Some moan and wail along with sentimental karaoke weepies. Some commiserate with friends over rocky road and rom-coms. From supporting shoulders to comfort food, we all find our individual ways to cope with the devastating loss. Then there are the regular dashers who start flitting here and there and everywhere.
Such as Dashing Dan.
No more moping at home! Time for a new socialite me!
Determined not to fall into a melancholic decline after his recent breakup, Dan drew up a detailed mission statement to expand his social circle beyond the familiar faces of the ton. And so he did just that, transforming from unsociable bluestocking to the latest socialite in town. Hell, I hear his Facebook friends jumped exponentially after one week.
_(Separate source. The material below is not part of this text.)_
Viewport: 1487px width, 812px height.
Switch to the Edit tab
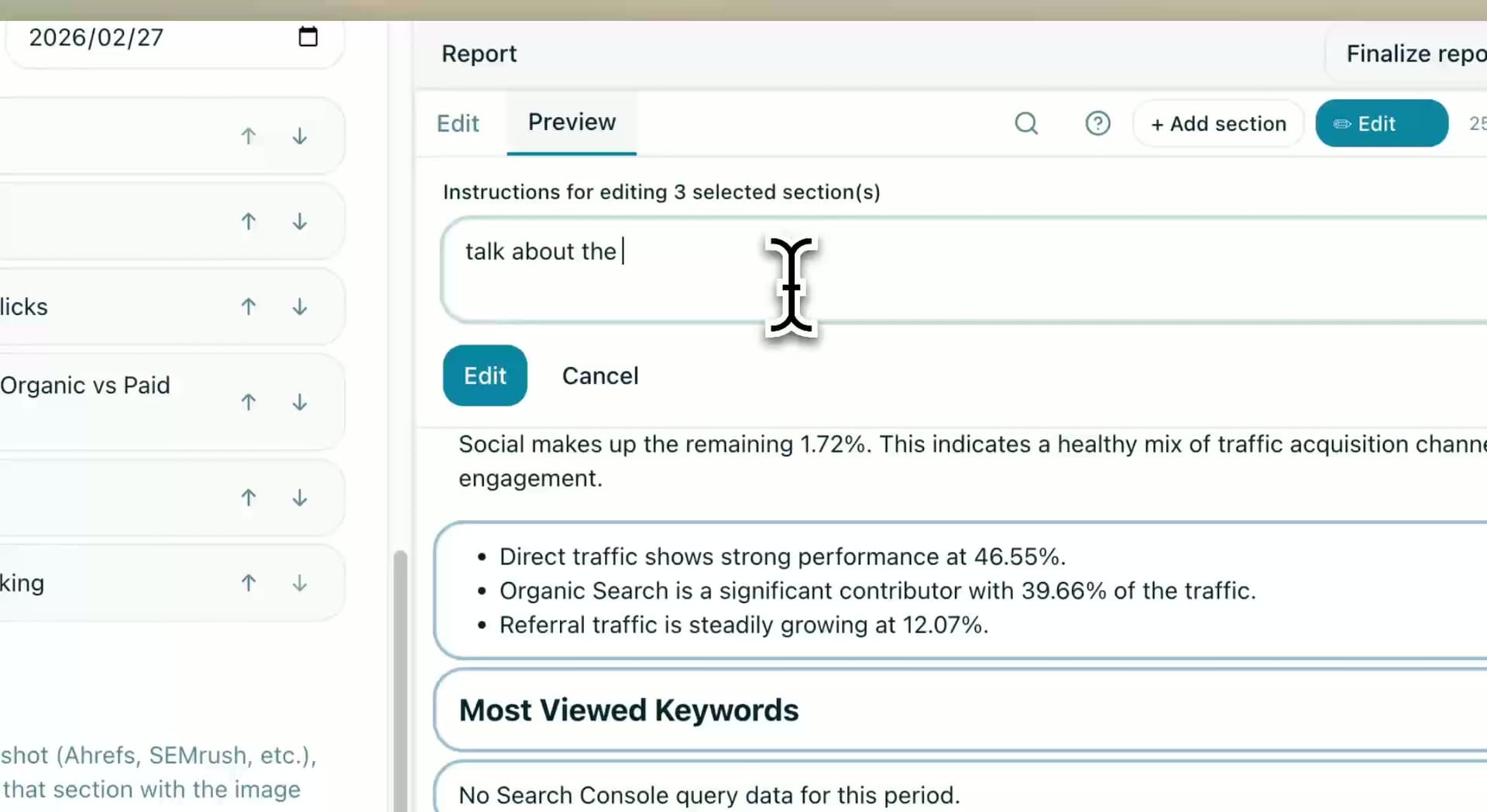coord(458,122)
Just a month after, he's already out gallivanting, throwing extravagant soirees and painting the town red with several choice spirits.
Calvin : My dear, have you heard the latest on-dits about our dear compatriot, Dashing Dan?
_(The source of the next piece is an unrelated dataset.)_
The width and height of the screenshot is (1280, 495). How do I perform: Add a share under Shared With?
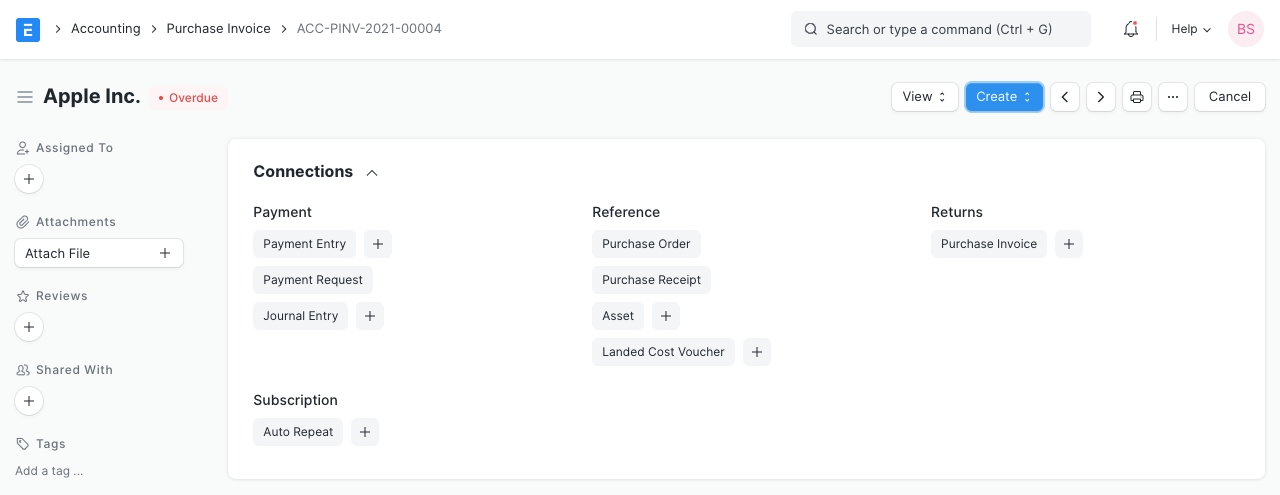pyautogui.click(x=29, y=401)
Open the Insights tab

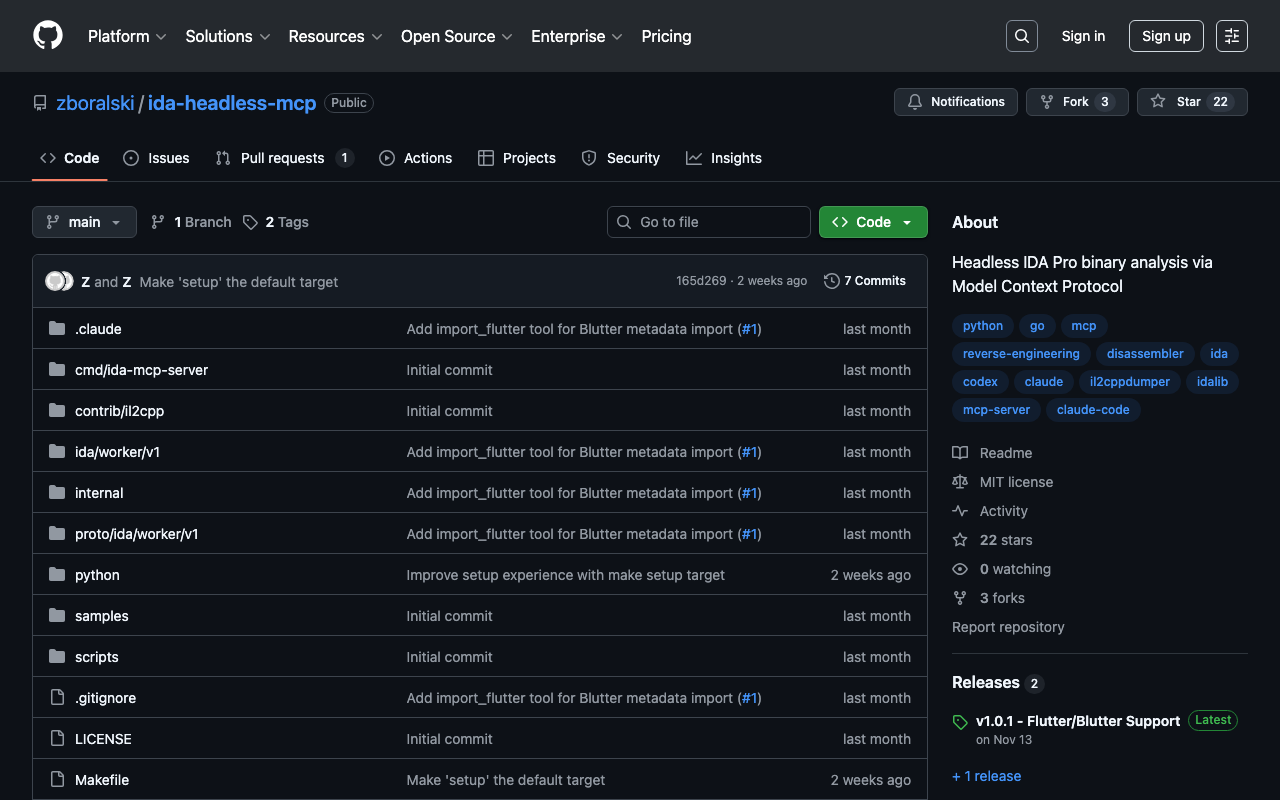tap(724, 158)
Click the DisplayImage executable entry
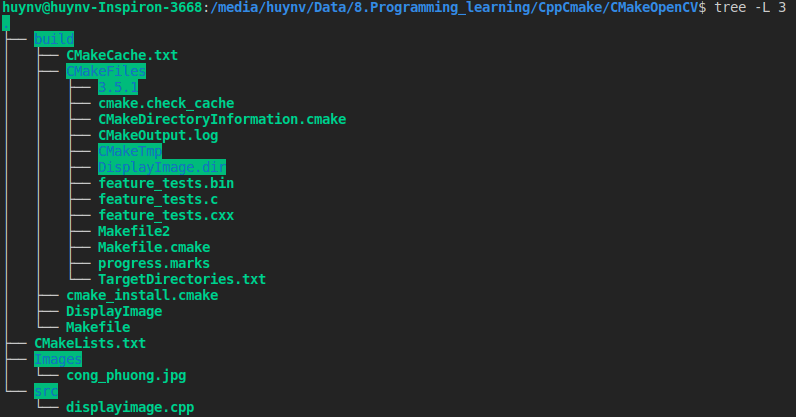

Paul : Surely that graceless scamp didn't fall asleep at the wheel again!
Calvin : Far from it! A little bird has whispered to me that he's been out celebrating his recent bachelorhood in all the wrong places!
Paul : The meat market? My word! And I thought our puritanical friend eschewed such decadent pursuits! Has the world actually spun off its axis?
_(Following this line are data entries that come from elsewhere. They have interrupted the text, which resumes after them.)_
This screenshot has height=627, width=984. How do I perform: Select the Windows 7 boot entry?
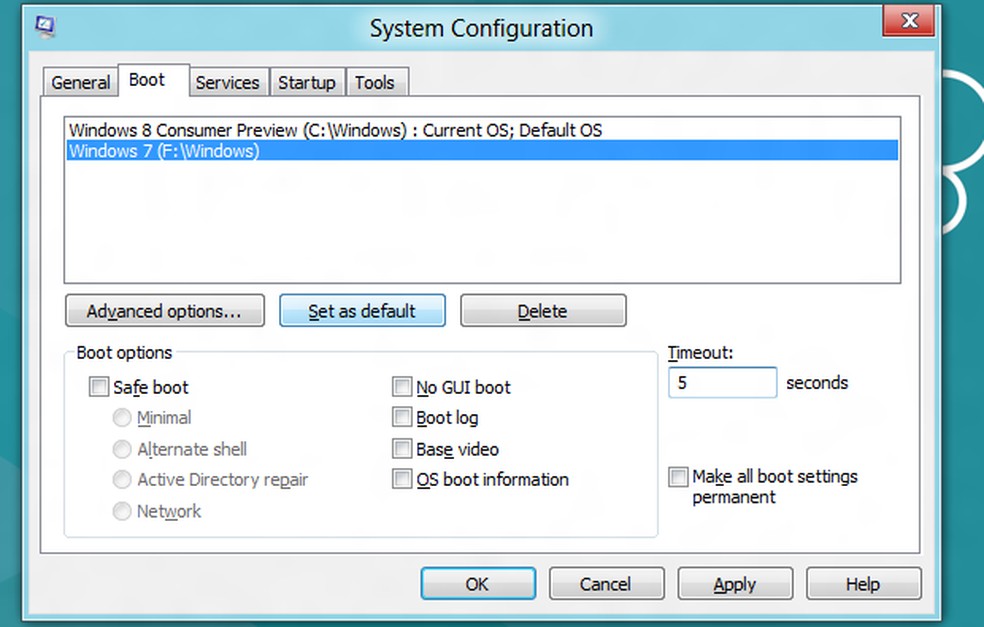[x=164, y=151]
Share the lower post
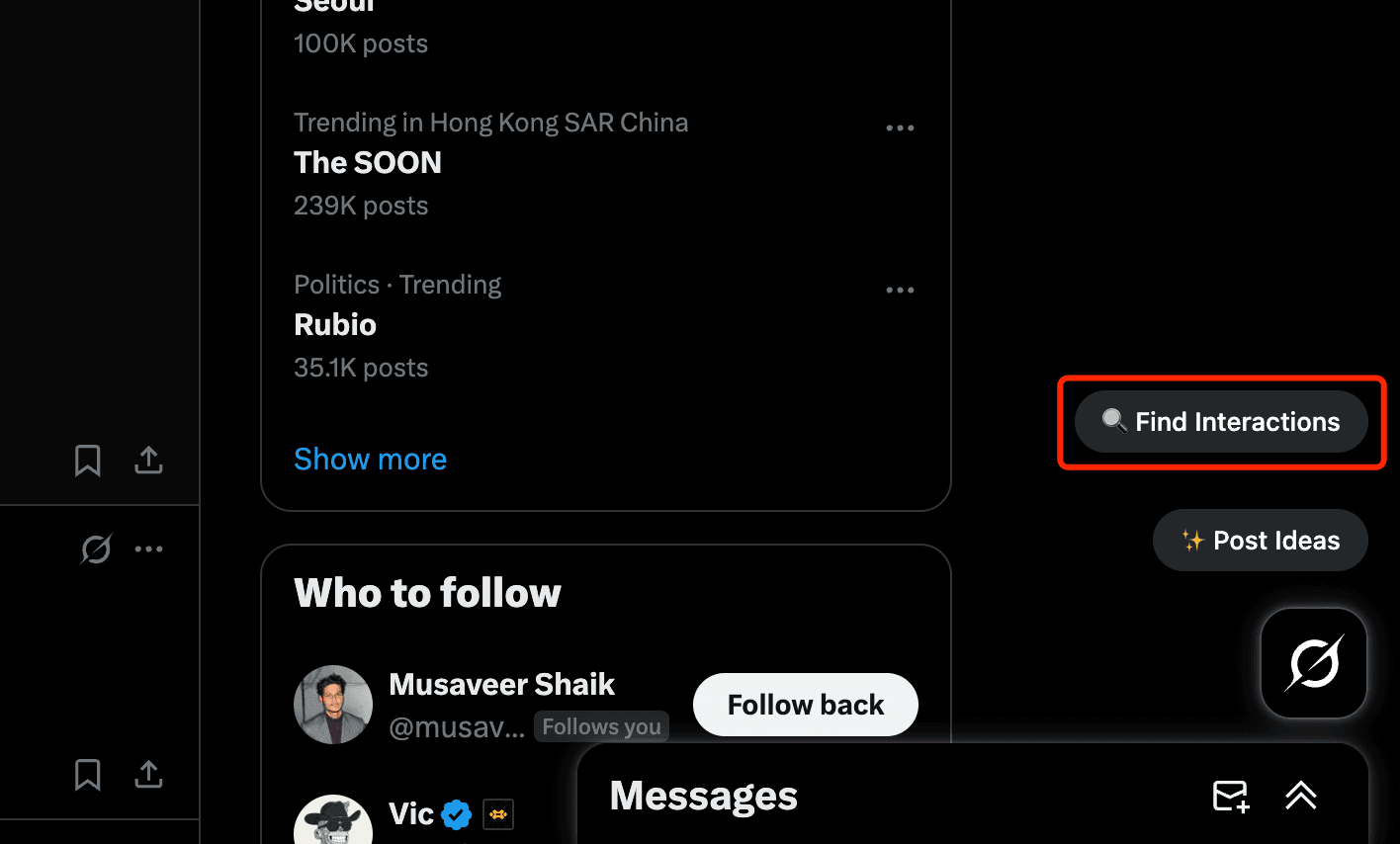The height and width of the screenshot is (844, 1400). (x=148, y=775)
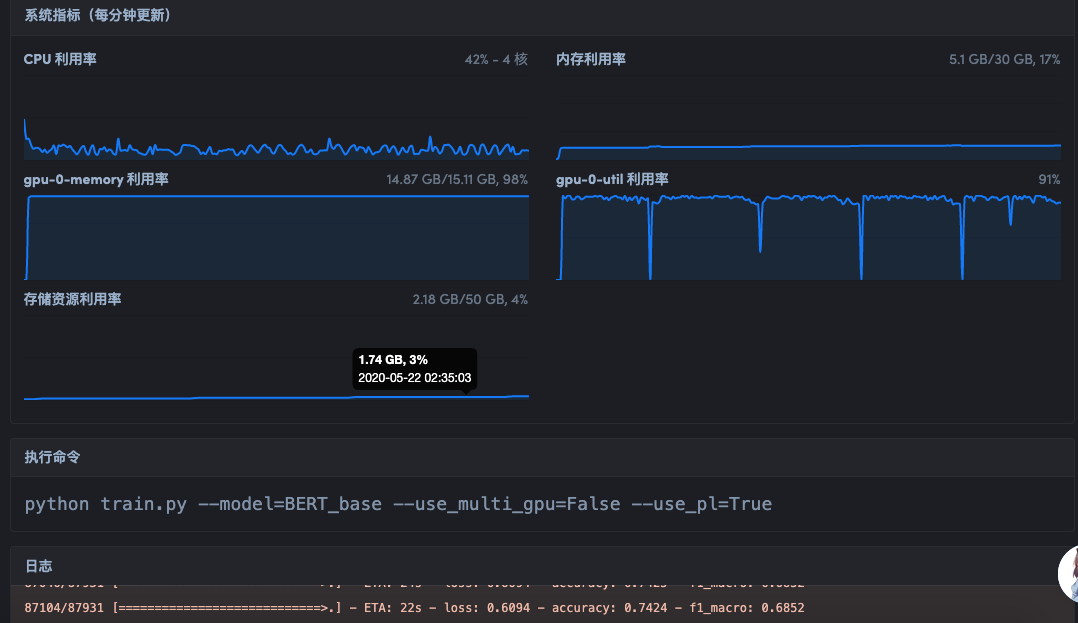Screen dimensions: 1078x623
Task: Select the 内存利用率 chart title
Action: tap(591, 60)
And what's this I hear about Dan's ear getting licked after trolling at a notorious gay bar?
Obviously this eligible bachelor isn't only out looking for platonic relationships :)
This from a lazy fella who could barely keep his drooping head off the dinner table just a few months back. And that's with an entire jazz band - and crooning chanteuse - playing barely a few feet away. Not to mention a dozen rowdy boys in bowties.
An unsettling change to be sure - is something dosing him with fortified ginseng? - but I kinda like the new Dan. All I say is bravo. Wonder what other surprises he has up his sleeve! Chances are I'll find out soon that he has jetted off with his circuit party queens to decadent Ibiza for the weekend. Or possibly found in his cups in a seedy joint after a neverending pubcrawl.